■ THE TASK:
Please take the records that follow and repeat exactly the lines starting with the line with "Collapse the green" and going on through the line with "Click the readTIme".

■ SUPPLIED MATERIAL:

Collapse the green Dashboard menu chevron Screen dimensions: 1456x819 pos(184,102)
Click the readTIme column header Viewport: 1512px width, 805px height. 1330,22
--
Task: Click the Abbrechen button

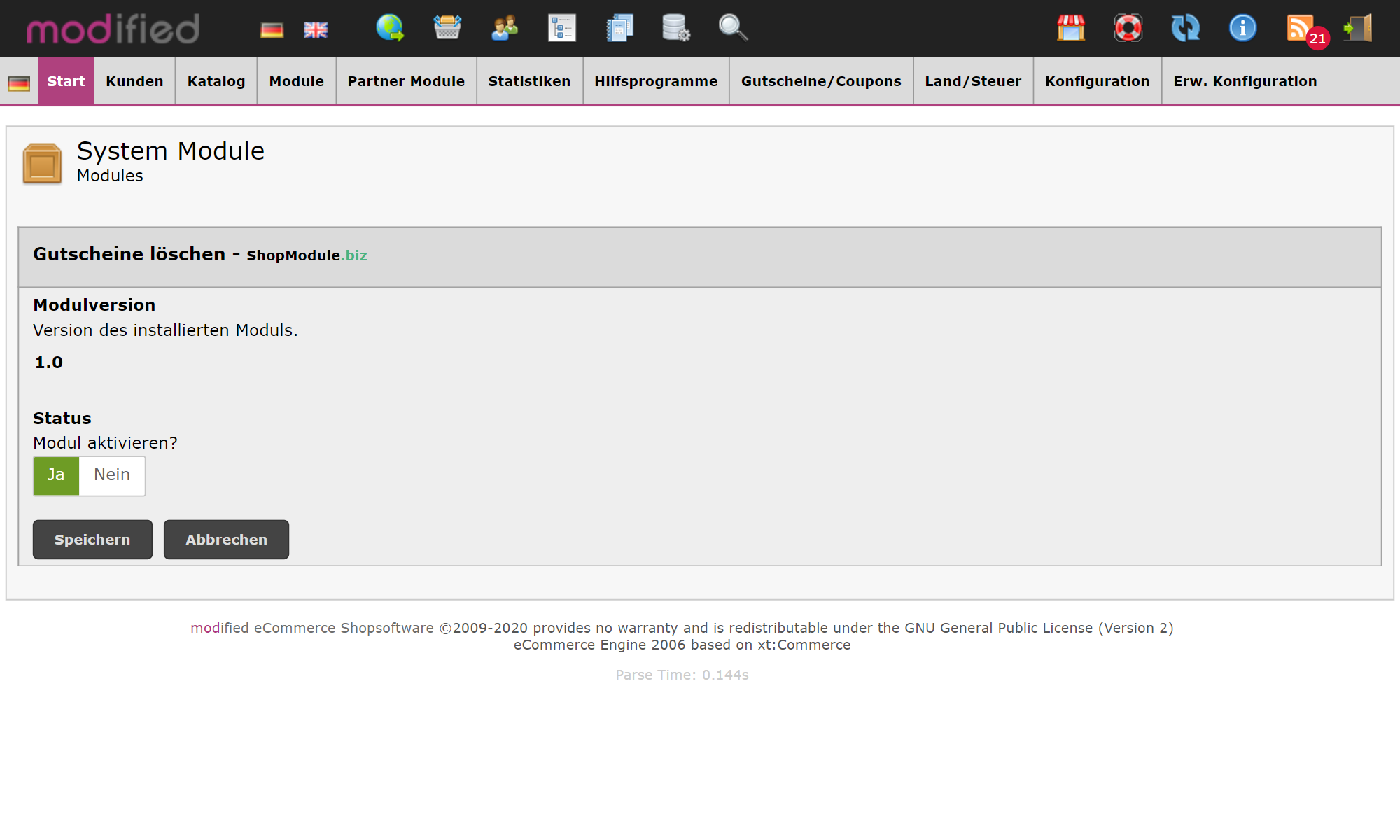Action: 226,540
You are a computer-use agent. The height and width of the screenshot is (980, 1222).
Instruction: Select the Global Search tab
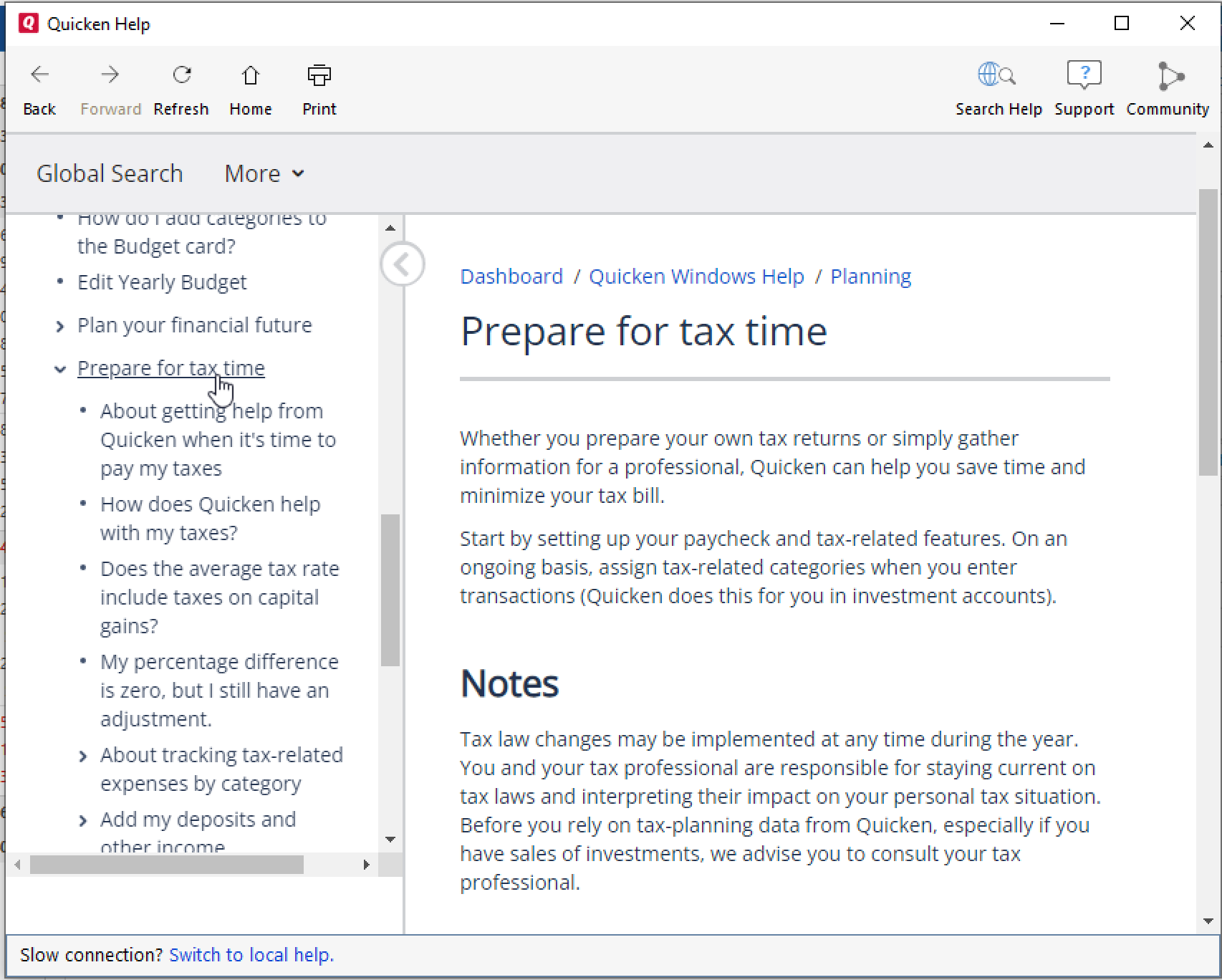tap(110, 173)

■ FINISHED EXERCISE:
Collapse the green Dashboard menu chevron Screen dimensions: 1456x819 pos(184,102)
Click the readTIme column header Viewport: 1512px width, 805px height. 1330,22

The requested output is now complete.